I don't know why this feeling has come up so early this year - maybe so many things have happened that this year seems too full to hold any more. It was a year of personal growth, if professional stagnation. As I begin to look back on it, as though today were late December, there have been a few year-defining moments:
Getting married. Difficult to say why this was year-defining, even though I know it should be. Not very much has changed, other than adding the word 'husband' to my vernacular. Our family and friends are amazing, beautiful, supportive people, who made the day very special, and I felt and continue to feel very loved, but our friends and family were always amazing, beautiful and support people. I guess the year-defining-ness is that the event just brought these qualities more sharply into focus.
Of everyone, this was best exemplified by my sister. My little sister is more grown up than I could ever be, and she held me together with a fierce mix of bossiness, sarcasm and care. For all those who think I am ambitious, tenacious and stubborn - you don't know Kathy. And she's always much better dressed.
Lots of other people getting married. It was like chicken pox and everyone who was susceptible even in the slightest, caught the bug. Lovely, flowery, romantic, silly, Yay! bug. Something about the people around you marrying makes you realise you've graduated from adolescence to slightly less adolescent.
A difficult Third Show. I think trilogies are very difficult, and having attempted one in art, I'm not sure I could do it again. After two successful shows at the View Tube under the Views from the Edge mast, I am honest enough to say the third effort was not up to standard. A combination of bad timing, difficult curatorial position, and to some degree, a lack of inspiration or deep personal engagement, does not a good show make. Looking back on it, I'm not sure why it was attempted under those conditions, but it was an accurate representation of art-making for me in general this year.
In fact, other than wedding stationery and this difficult Third Show, I hardly ever made it into my shared studio in Bermondsey. I have no excuses - I just didn't go. It is probably the number one reason I am ready for this year to be psychologically over, as though the start of a new year wipes my creative slate clean and I can begin again, in a new space, making new work.
Running. aka, my billionth attempt at sustained weight loss. It went well at the start of this year, and in fact, better than I could have imagined. If you had said to me at the start of this year that by the end, I would have run a half marathon, and would be cycling 14-27 miles to work, I would have laughed it off as ridiculous. And yet, here I am.

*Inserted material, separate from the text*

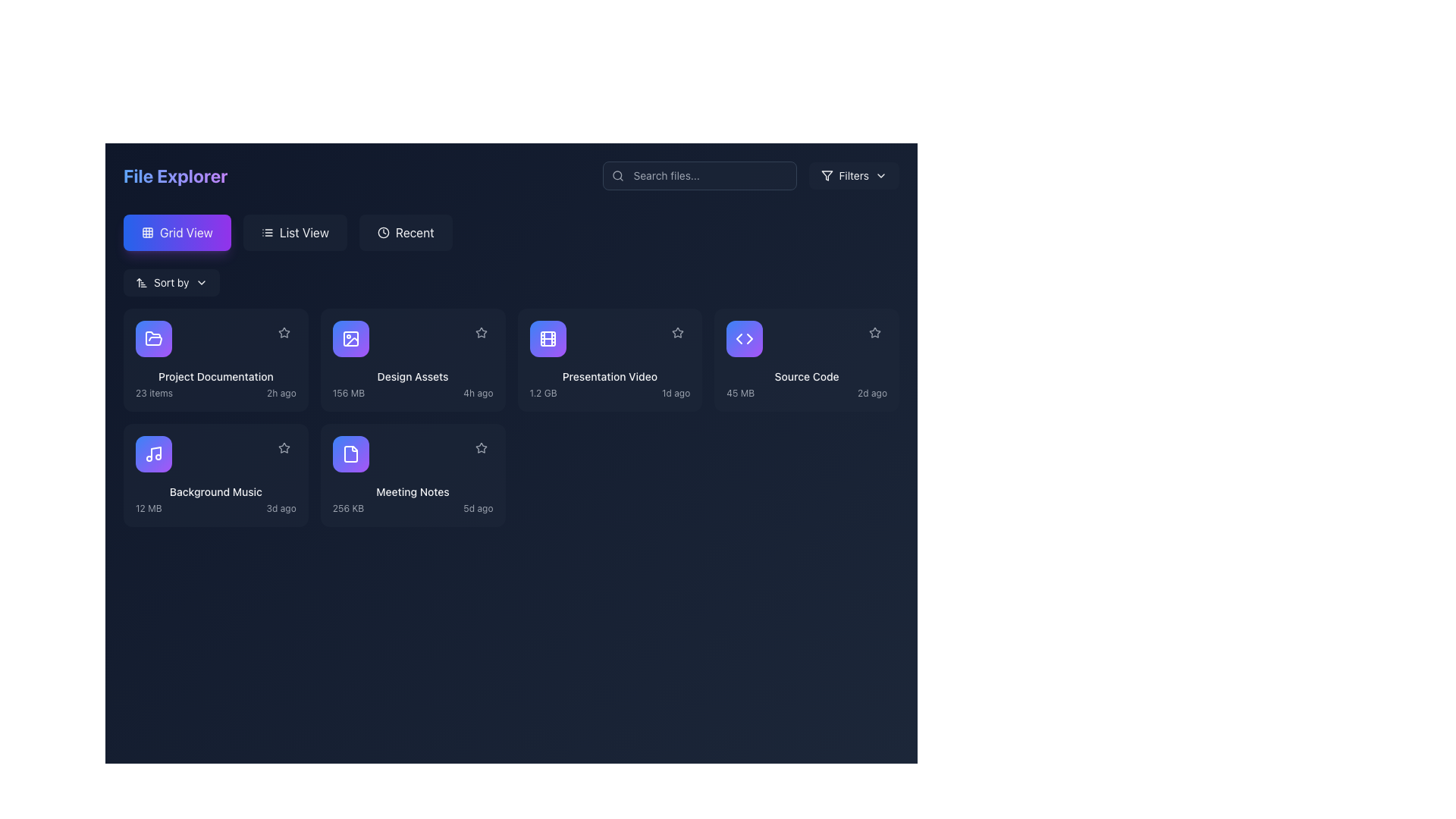 This screenshot has width=1456, height=819. I want to click on the music note icon in the top-left corner of the 'Background Music' card, so click(153, 453).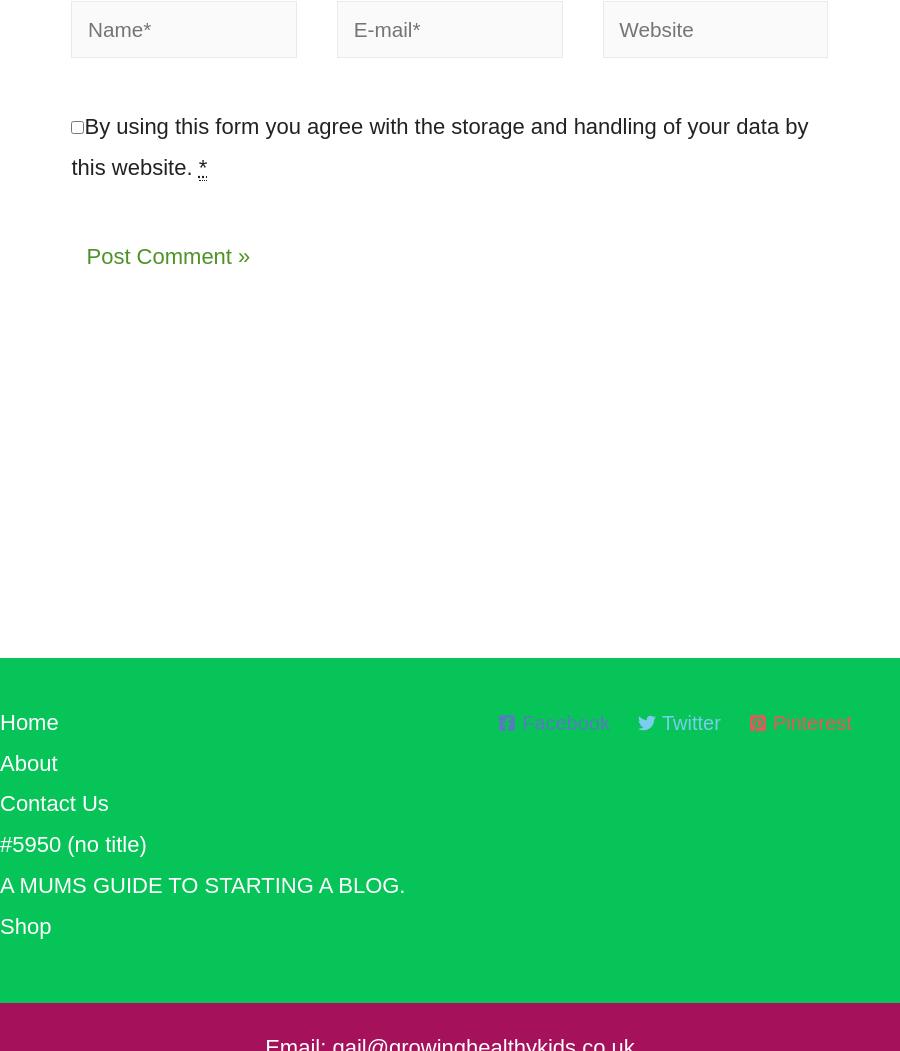 This screenshot has width=900, height=1051. What do you see at coordinates (439, 154) in the screenshot?
I see `'By using this form you agree with the storage and handling of your data by this website.'` at bounding box center [439, 154].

I am reluctant to overstate anything here, though. I secretly still snack on horrendous things, and when I get a chance to do absolutely nothing, all by myself, I am usually ass-first on the couch with a remote in one hand and a coconut based pudding in the other.

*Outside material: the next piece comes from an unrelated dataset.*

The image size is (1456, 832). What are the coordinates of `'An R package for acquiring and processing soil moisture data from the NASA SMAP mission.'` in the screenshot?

Old work. This year marks the end of the Start Family Programme at Tate Modern. After 10 and a half years of delivering gallery-based family programming, of which I worked the last five, the team has been disbanded and the red desk retired. It was one of my first jobs in London, and it gave me the confidence and experience to go after other work in the legendary 'big institutions' that define the city's public arts landscape. The job also gave me some fabulous friends.

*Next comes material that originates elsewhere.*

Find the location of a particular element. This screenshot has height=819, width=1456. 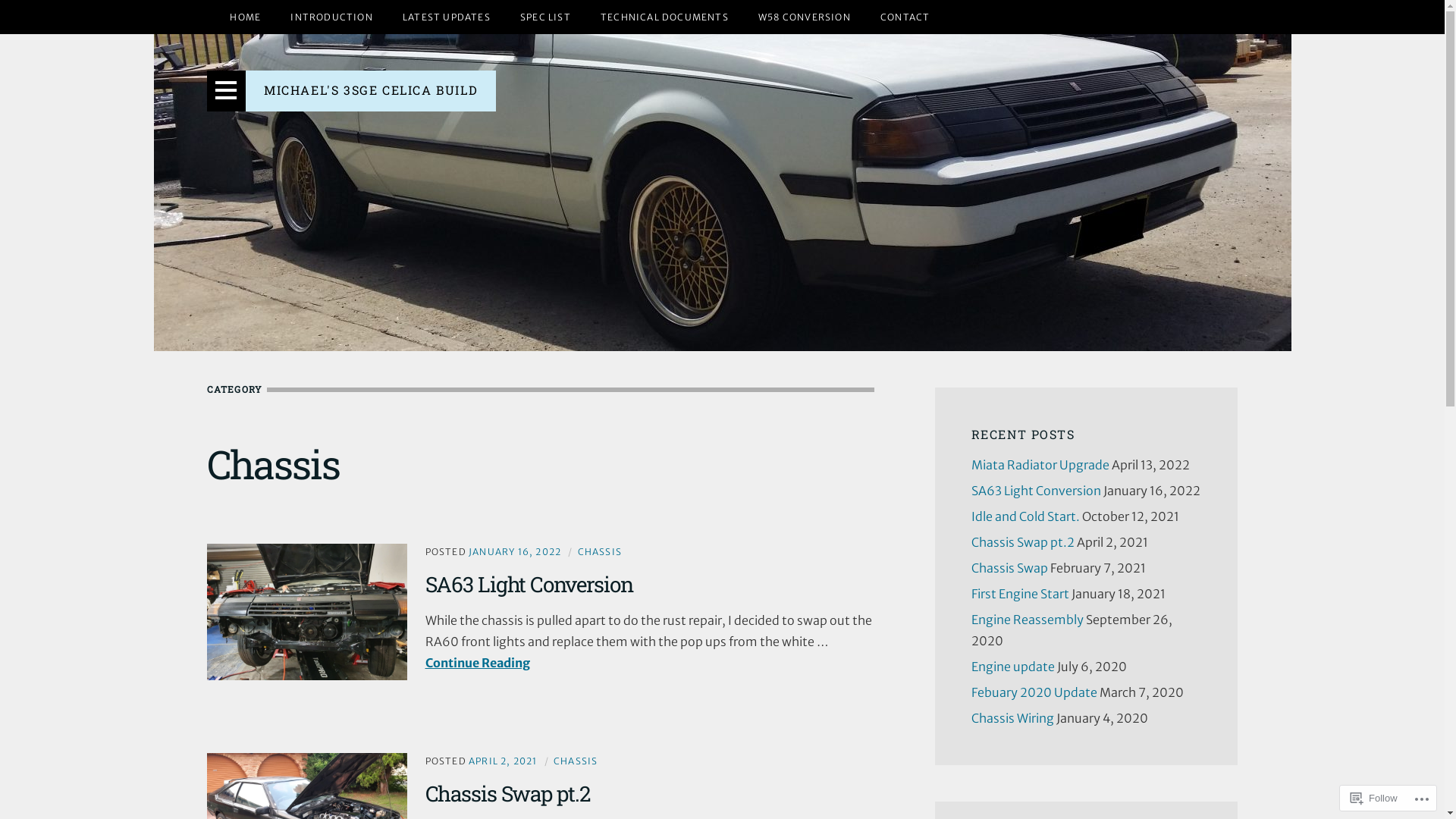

New Work. When one door closes, another door opens, and at the first sign of troubled employment waters this year, I cast a net to see what other arty fishy jobs were available. The sea responded brilliantly, and I find myself working a the National Maritime Museum in a job I completely adore. It allows me to combine a hobbyist enthusiasm for ships and the sea, with family learning and art.
It is a little known fact I have a keenness for maritime history and the sea. I love British seaside towns, old dockyards and quays, moors, breakwalls, fishing villages, ports, anything with an HMS and a story. The smell of salt and sulphur, whipped hair in the wind, and in Margate this year, a mushy pea fritter, all contribute to the experience of watching water and sky. I like especially to sit as the tide comes in and watch it devour plots of sand and grit, pebbled beaches strewn with all matter of sea debris. It always makes me feel better, even when I didn't know I was down.
Which brings me to my resolutions. I'm not exactly down, but I'm also not quite up.
So here they are:
I will run or cycle, every day. Even it is only for 15 minutes. Every day. I'd like to say this is for health and thinness, but it's actually for bacon and ice cream.
I will draw something, every day, and not throw it away. Many of these will be ugly, but I will keep them until this time next year, instead of chucking them in an embarrassed fit. Some may even be posted here for digital posterity.
I will visit the sea once a month, every month, if only for an afternoon. Upness, not downness, is the way forward.